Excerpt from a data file
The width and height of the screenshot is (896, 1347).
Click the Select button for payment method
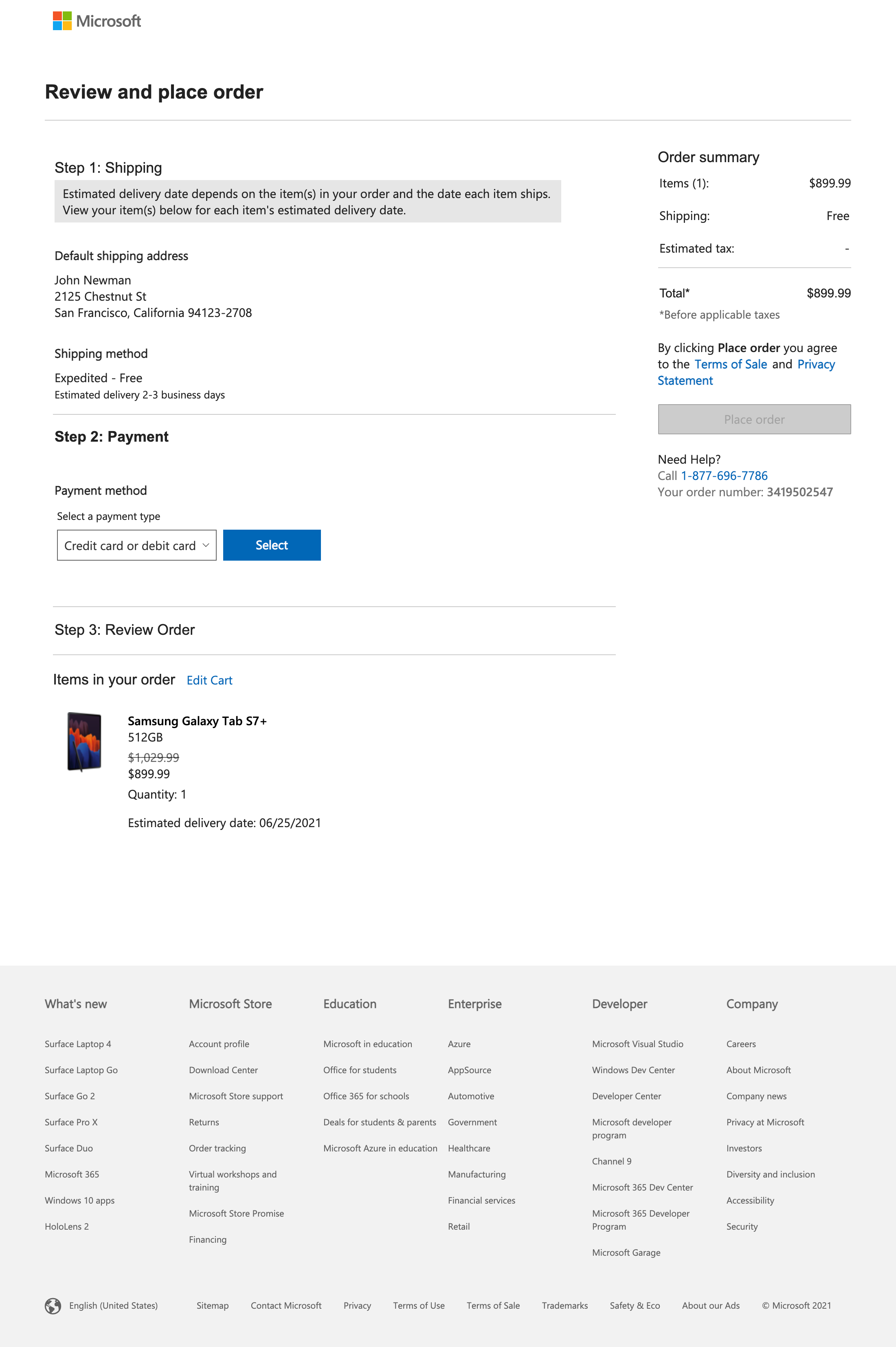pyautogui.click(x=271, y=545)
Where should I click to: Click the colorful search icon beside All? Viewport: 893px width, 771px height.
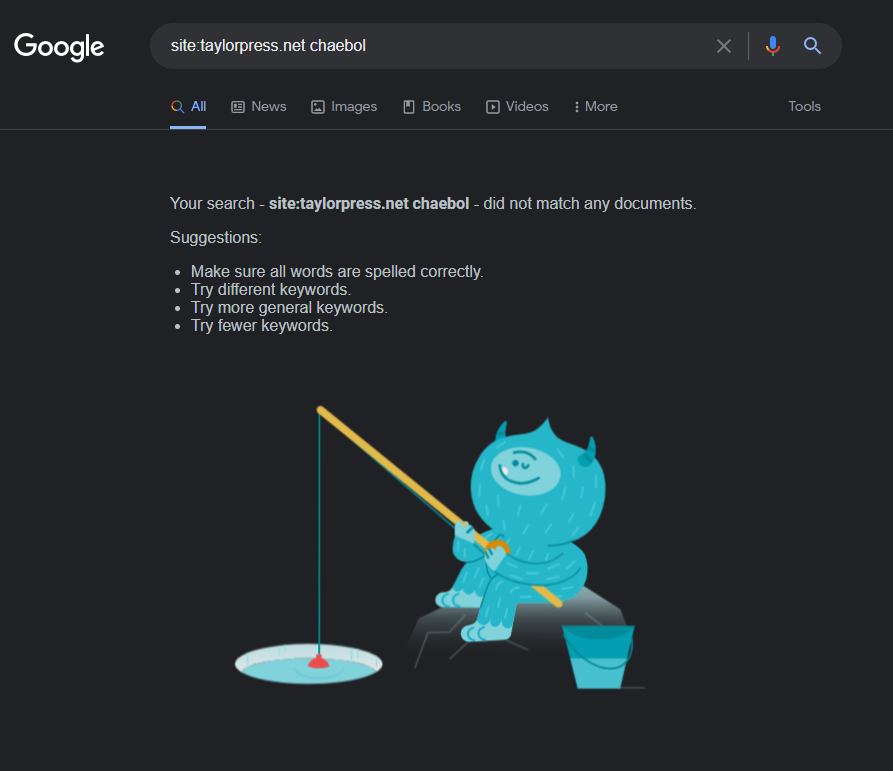point(177,106)
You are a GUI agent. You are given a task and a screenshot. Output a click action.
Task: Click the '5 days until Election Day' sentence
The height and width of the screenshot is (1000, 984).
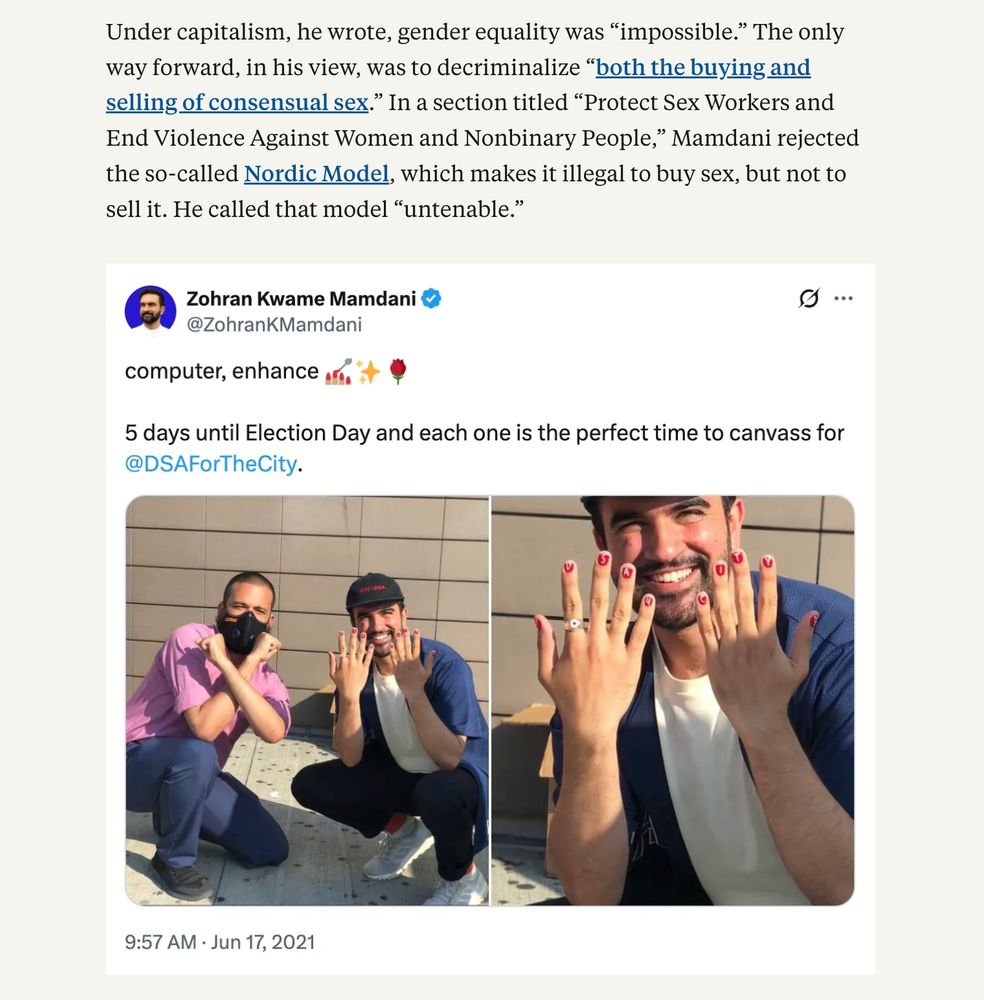[485, 433]
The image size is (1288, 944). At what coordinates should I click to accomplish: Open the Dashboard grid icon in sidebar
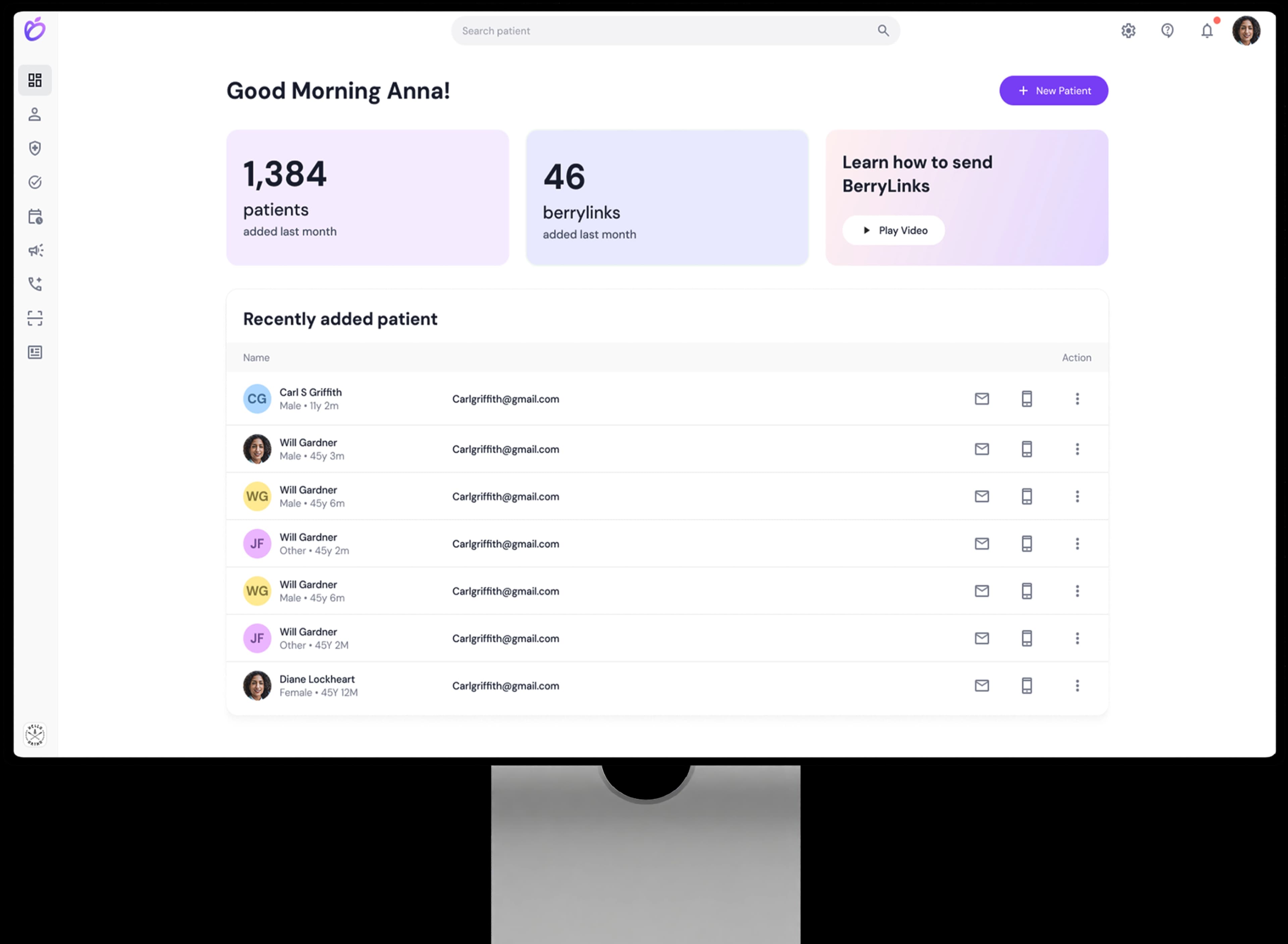[35, 80]
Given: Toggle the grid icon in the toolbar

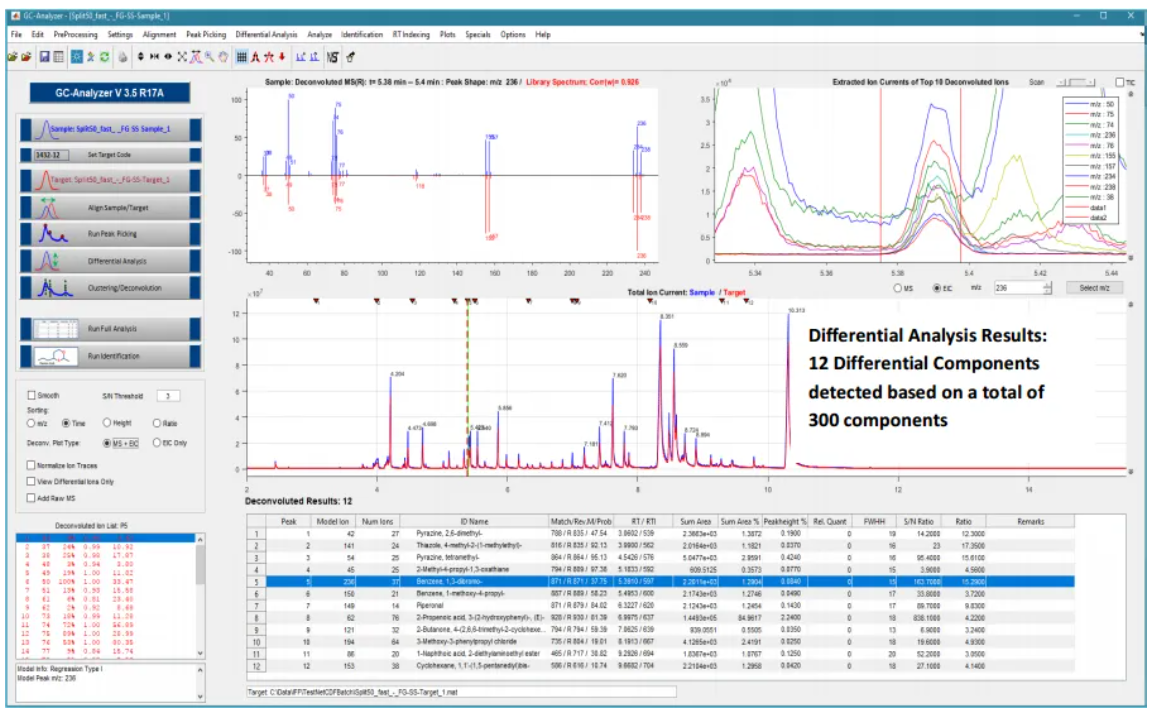Looking at the screenshot, I should [x=242, y=57].
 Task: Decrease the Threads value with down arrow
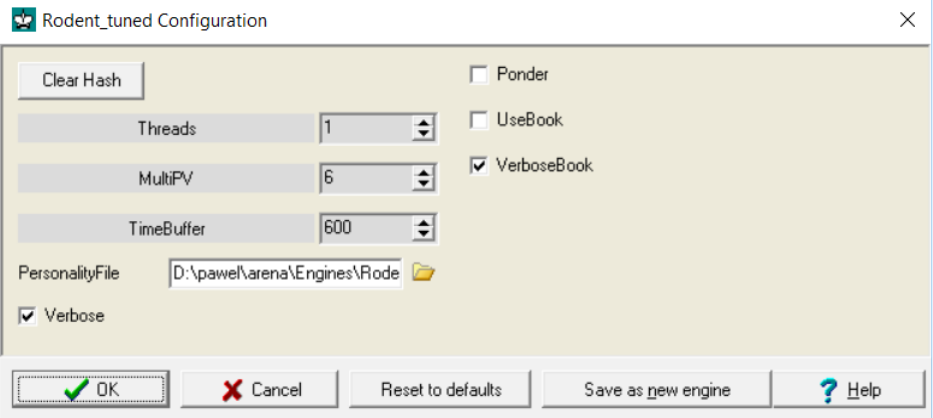pos(422,134)
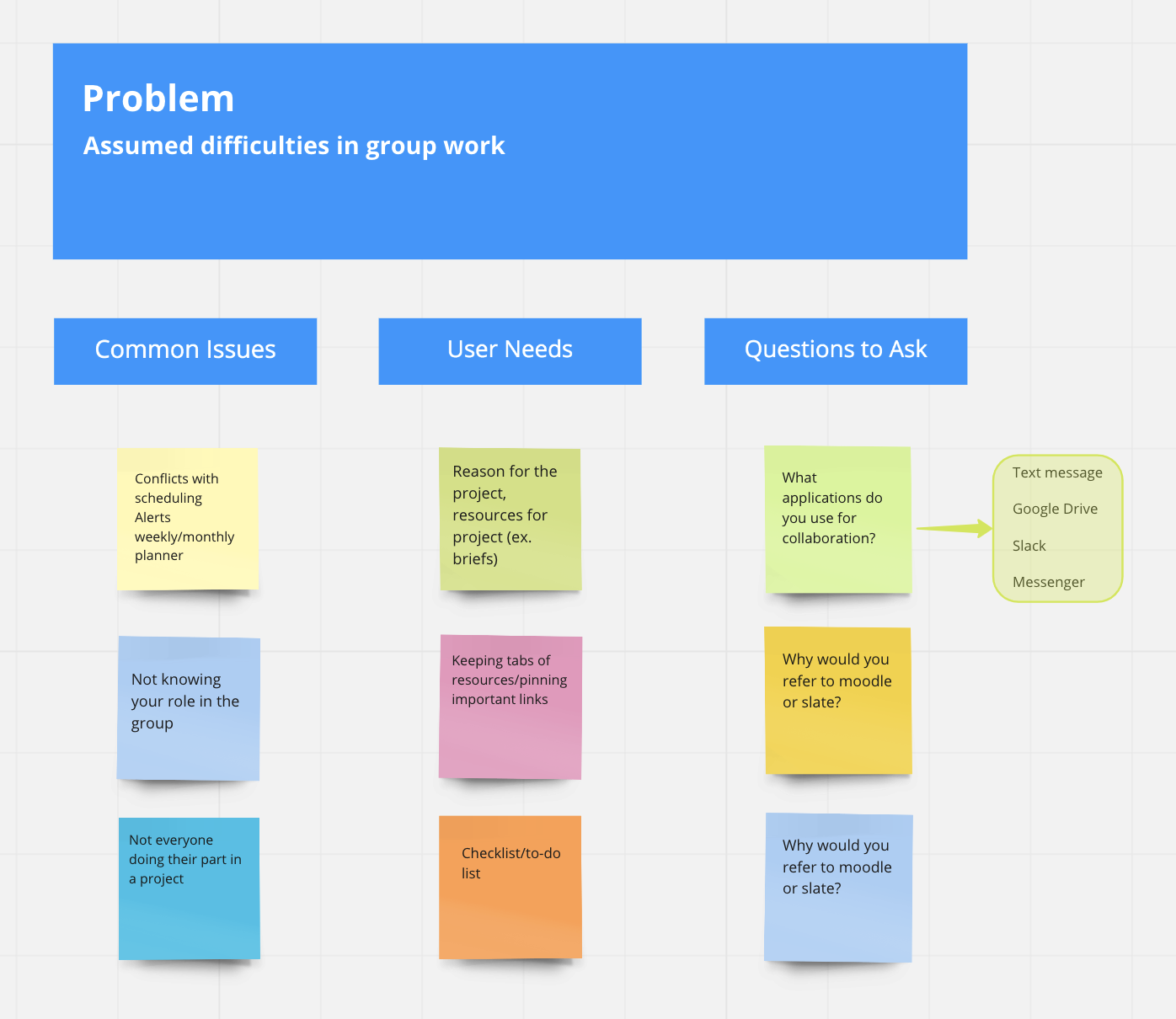Image resolution: width=1176 pixels, height=1019 pixels.
Task: Select the User Needs column header
Action: click(x=510, y=351)
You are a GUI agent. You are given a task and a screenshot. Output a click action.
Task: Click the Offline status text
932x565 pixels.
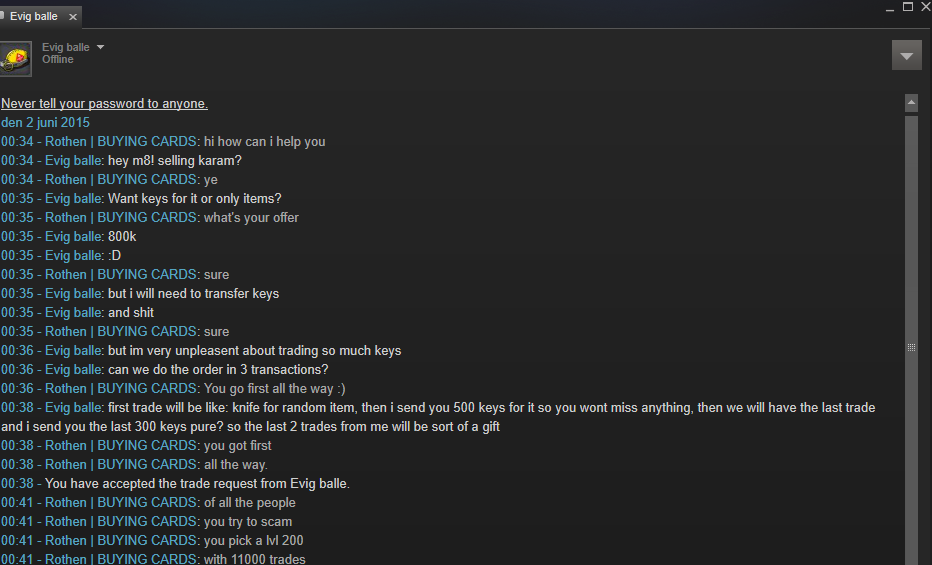coord(58,59)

■ **TASK PROMPT**
Rewrite the records above as a JSON list of strings with one string per line, skipping blank lines. Leave the pictures out of the answer.

■ **FINISHED EXERCISE**
[
  "The width and height of the screenshot is (896, 1347).",
  "Click the Select button for payment method",
  "pyautogui.click(x=271, y=545)",
  "Where should I click to: Click the colorful search icon beside All? Viewport: 893px width, 771px height.",
  "point(177,106)",
  "You are a GUI agent. You are given a task and a screenshot. Output a click action.",
  "Task: Click the '5 days until Election Day' sentence",
  "The height and width of the screenshot is (1000, 984).",
  "[485, 433]",
  "The image size is (1288, 944). At what coordinates should I click to accomplish: Open the Dashboard grid icon in sidebar",
  "[35, 80]",
  "Given: Toggle the grid icon in the toolbar",
  "Looking at the screenshot, I should [x=242, y=57].",
  " Task: Decrease the Threads value with down arrow",
  "pos(422,134)",
  "Image resolution: width=1176 pixels, height=1019 pixels.",
  "Task: Select the User Needs column header",
  "Action: click(x=510, y=351)",
  "You are a GUI agent. You are given a task and a screenshot. Output a click action.",
  "Task: Click the Offline status text",
  "932x565 pixels.",
  "coord(58,59)"
]